(REQUIRED ACTION)
Transcribe all data verbatim. Skip the pictures.

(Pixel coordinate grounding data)
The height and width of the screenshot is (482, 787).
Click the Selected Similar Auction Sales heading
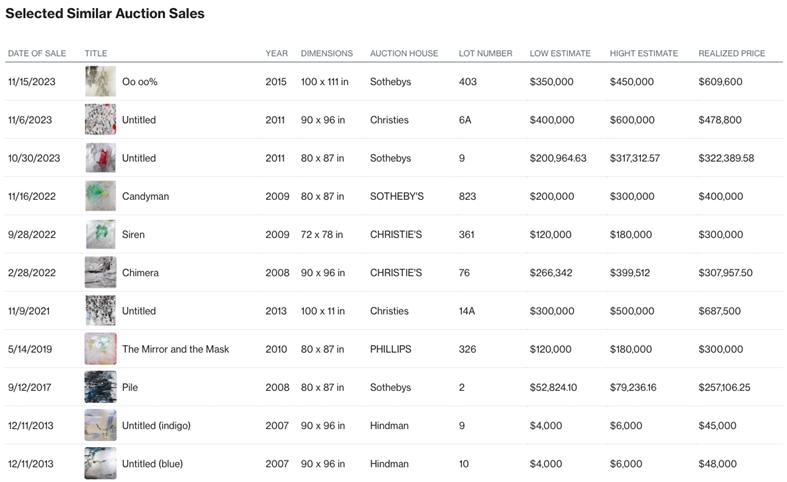[x=105, y=14]
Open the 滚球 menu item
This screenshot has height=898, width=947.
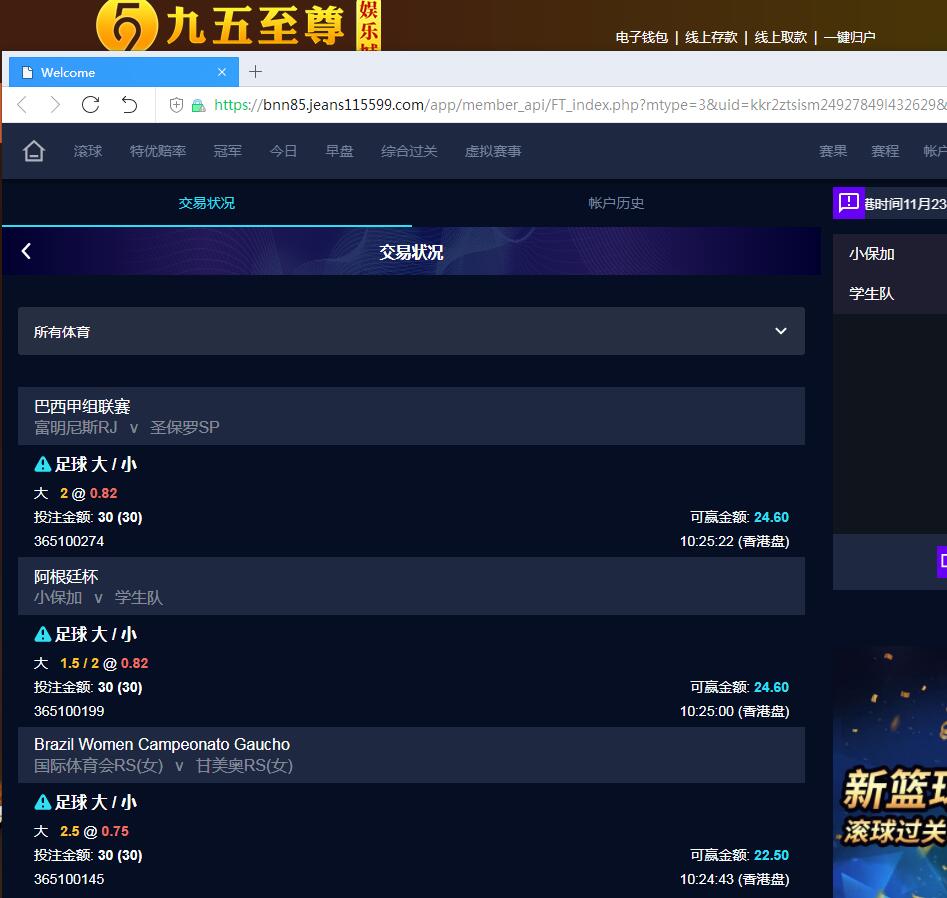click(x=88, y=151)
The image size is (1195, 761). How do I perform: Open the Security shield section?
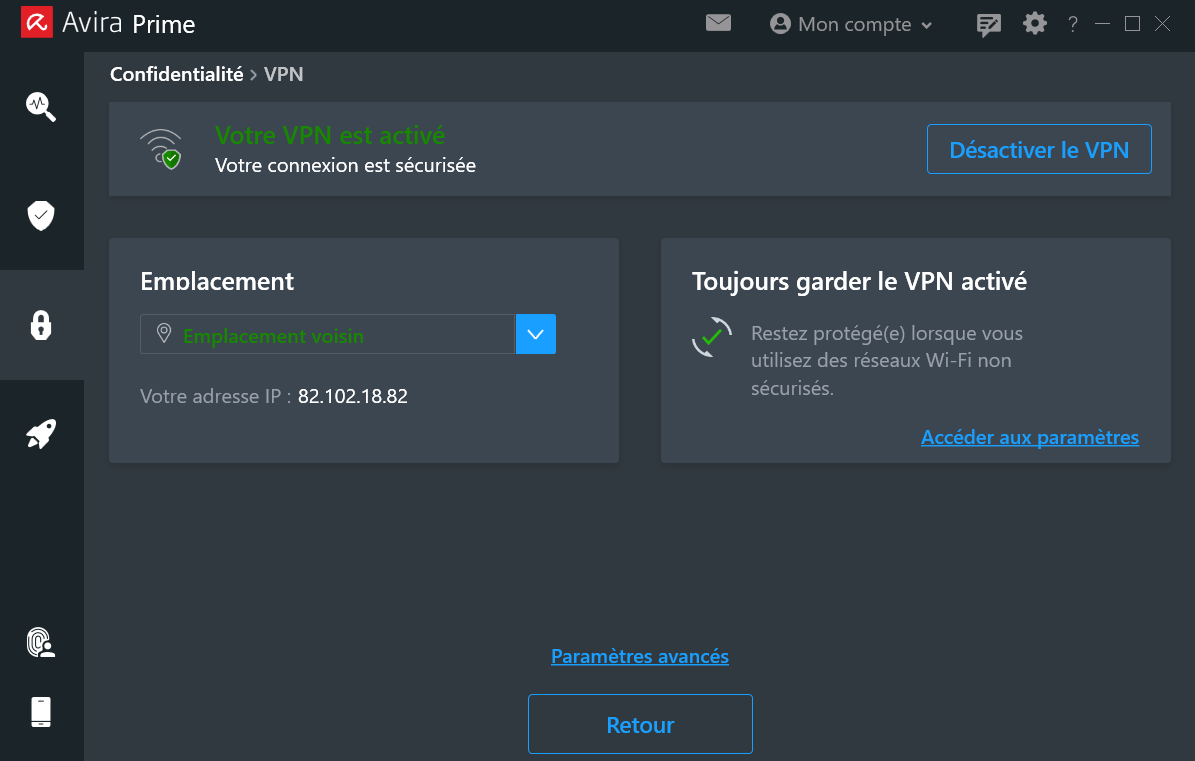coord(41,215)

(YOUR RESPONSE)
The height and width of the screenshot is (482, 787).
Click the Selected Similar Auction Sales heading
[x=105, y=14]
Open the 滚球 menu item
This screenshot has height=898, width=947.
click(x=88, y=151)
The image size is (1195, 761). How do I perform: Open the Security shield section?
coord(41,215)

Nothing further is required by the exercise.